Commissioner Mike Byerly, who worked with the political action committee that collected voter signatures to get the curfew on the ballot, suggested the letter of opposition to the legislation Tuesday.

He said the Suwannee-St. Johns Group of the Sierra Club sent a letter to the county seeking that move.

Byerly said the legislation was designed to nullify an ordinance approved by local voters and he found that “galling.”

The legislation would nullify local prohibitions on airboats if those boats pass a sound test. The threshold proposed is no more than 107 decibels measured from a distance of 100 feet.

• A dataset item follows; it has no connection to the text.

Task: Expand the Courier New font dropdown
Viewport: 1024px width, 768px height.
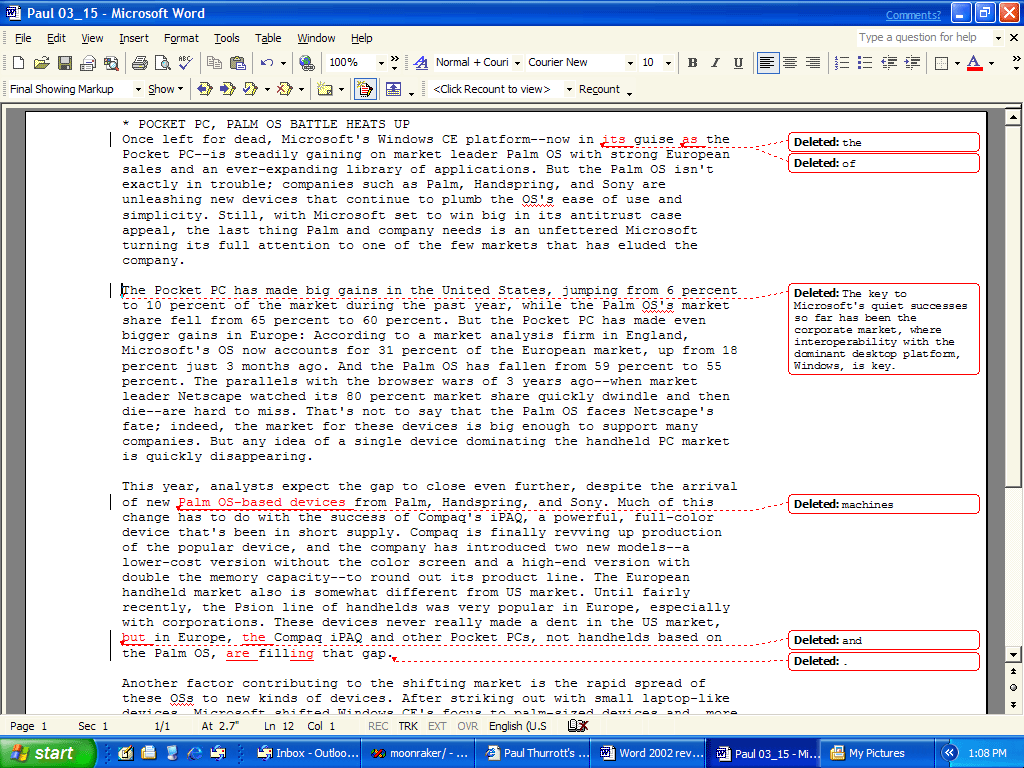Action: 630,63
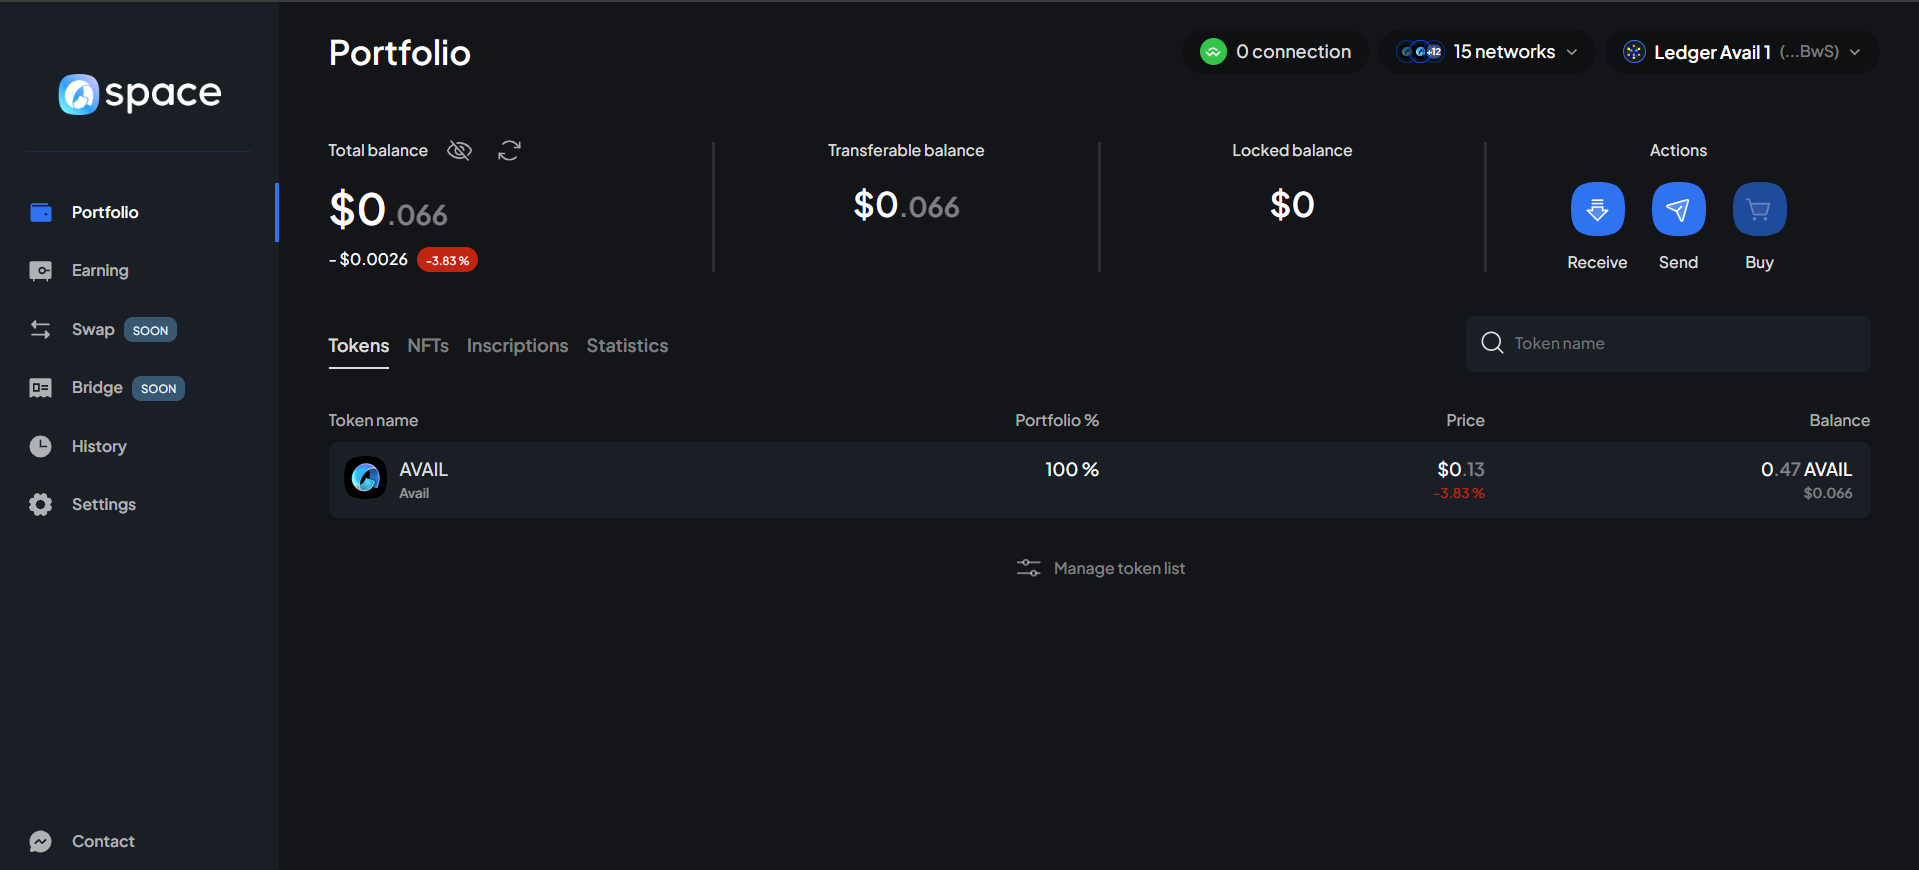
Task: Click the Receive arrow icon button
Action: tap(1597, 209)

That is less stringent than the current airboat noise standard in state law- 90 decibels at 50 feet.

In a December interview, Oelrich said he was working with airboat associations to have statewide noise standards so individual counties could not put in place “blanket” prohibitions that ban the vessels from counties and water bodies across the state one at a time.

The decision to move ahead with the consideration of the letter passed 3-1, with Commissioner Susan Baird in dissent.

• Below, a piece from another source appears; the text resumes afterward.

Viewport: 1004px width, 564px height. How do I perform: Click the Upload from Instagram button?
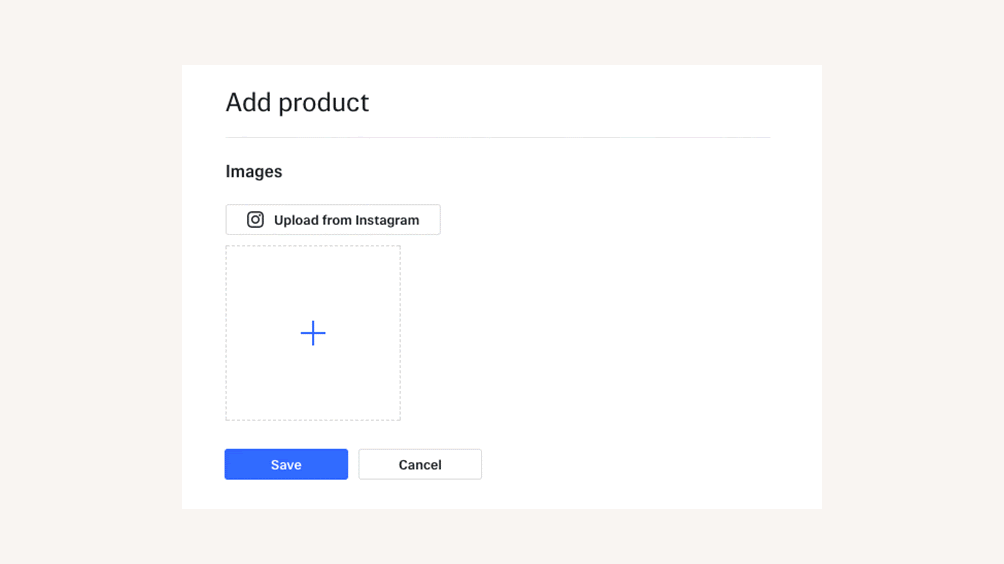click(333, 220)
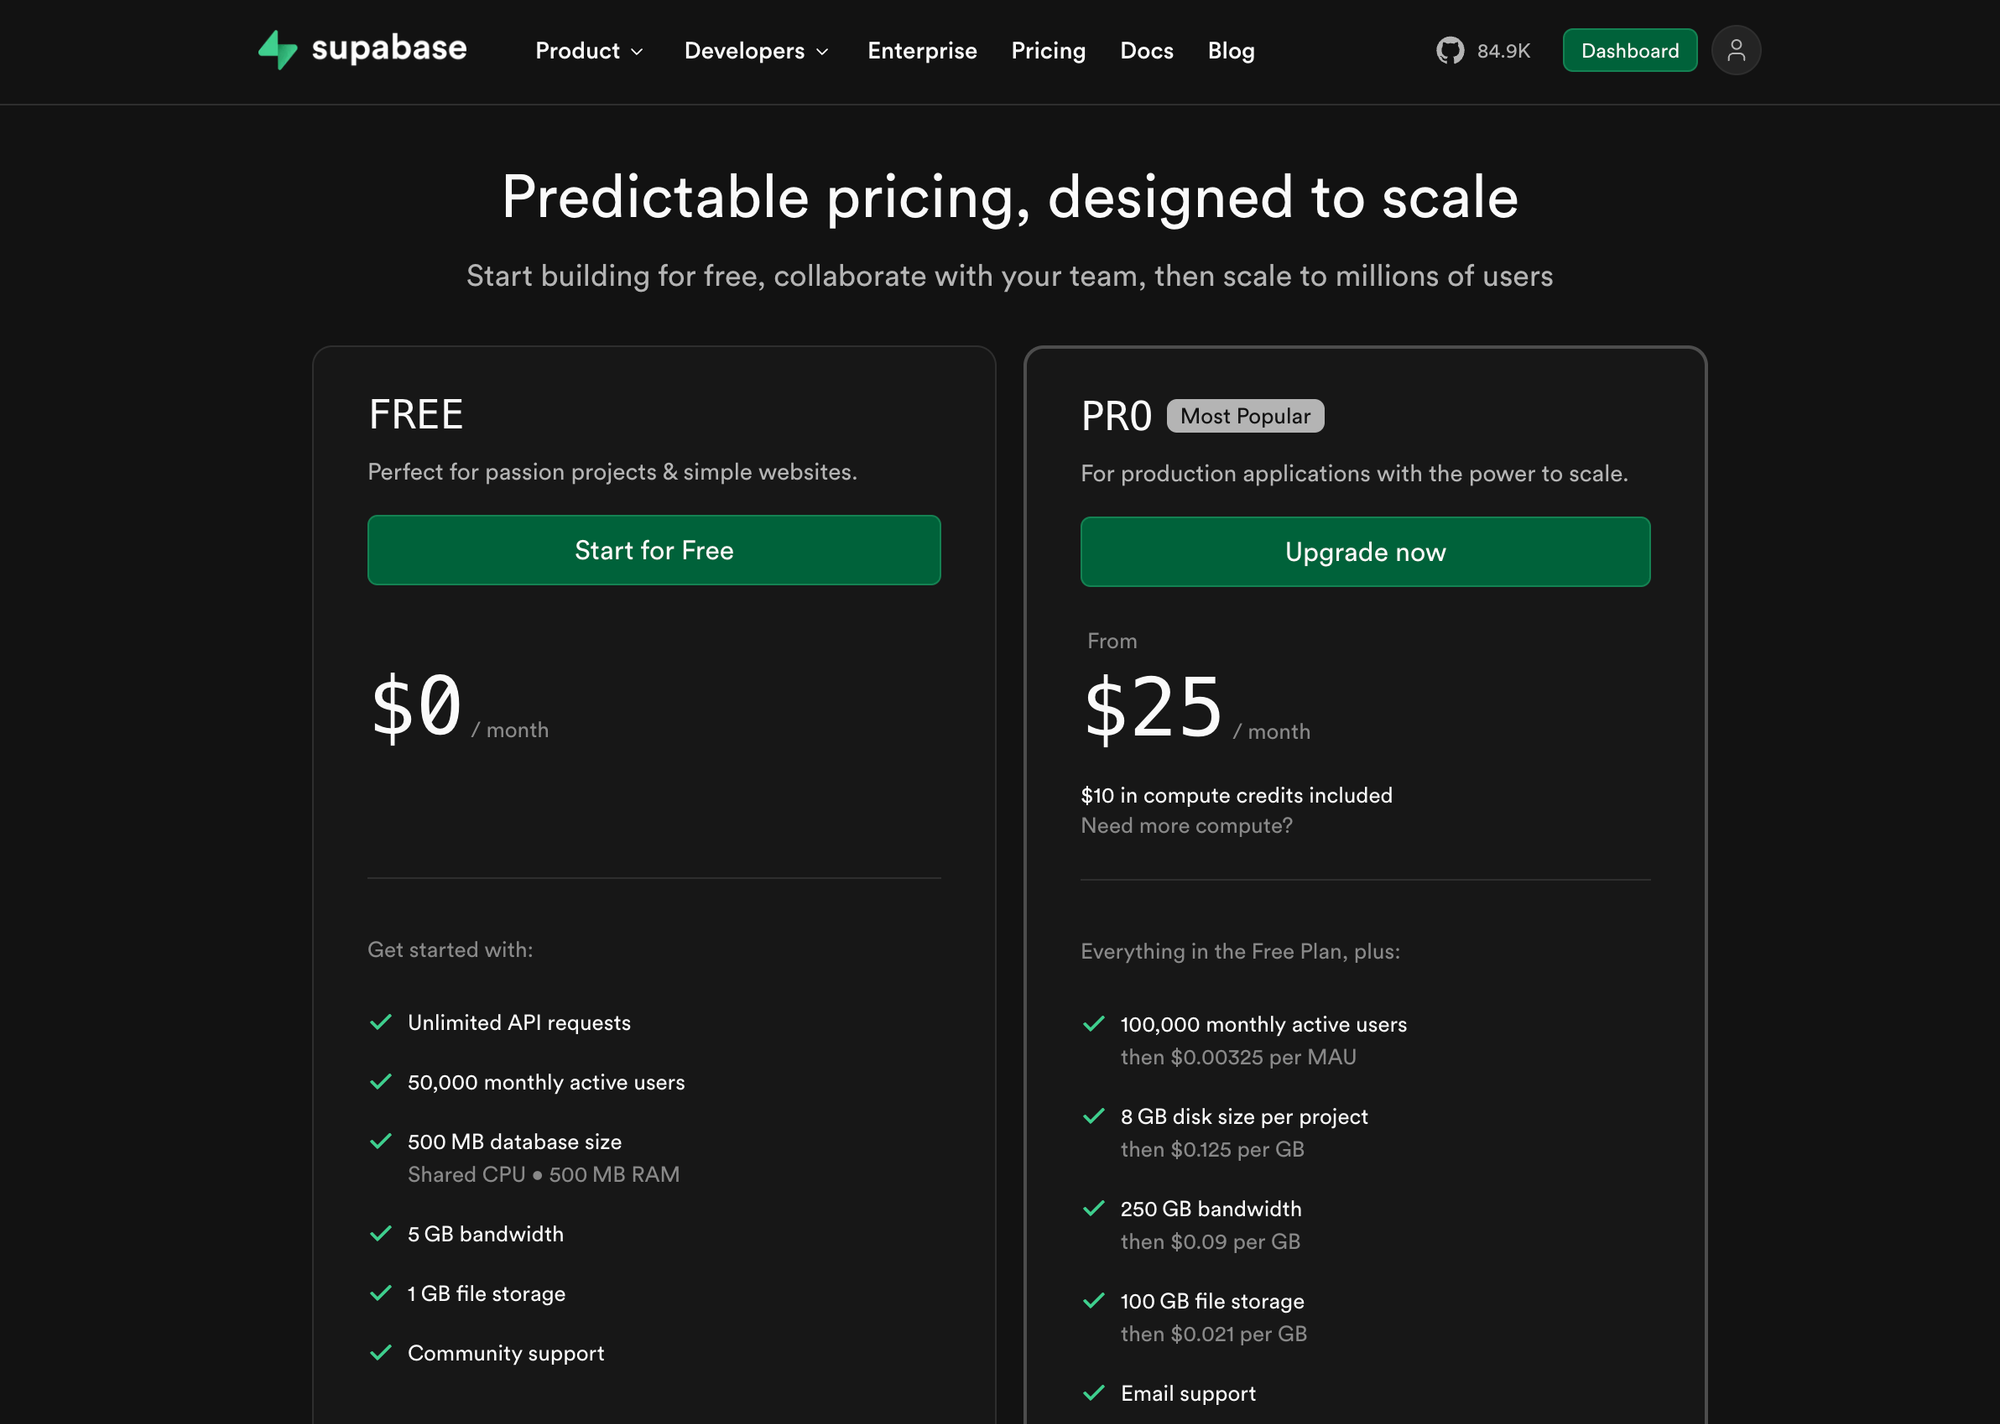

Baird said she was never a proponent of the curfew and she believed that the majority of the support for it came from voters who live miles from lakes and are not affected by it. While Commissioner Paula DeLaney agreed with Byerly's position, the wording of the letter will determine if Commissioner Lee Pinkoson supports it. Pinkoson said his support would be limited to a defense of local home rule.

Wrangling over airboat noise has been a long-standing issue in some areas of the county, primarily on and around Orange Lake, where airboats are popular, particularly for nighttime alligator hunts.

In a late November 2009 public hearing, commissioners considered several different variations of the airboat curfew - the hours shifting with each proposal- and did not have the four votes required under state law to pass a local ordinance “discriminating” against airboats.

At that time, Byerly, DeLaney and former Commissioner Cynthia Chestnut supported the curfew. Pinkoson and Long voted against it.

The political action committee Quiet Lakes for Alachua County then formed and collected voter signatures to get a 7 p.m.-7 a.m. curfew on the November 2010 ballot. The curfew passed with 56.17 percent support.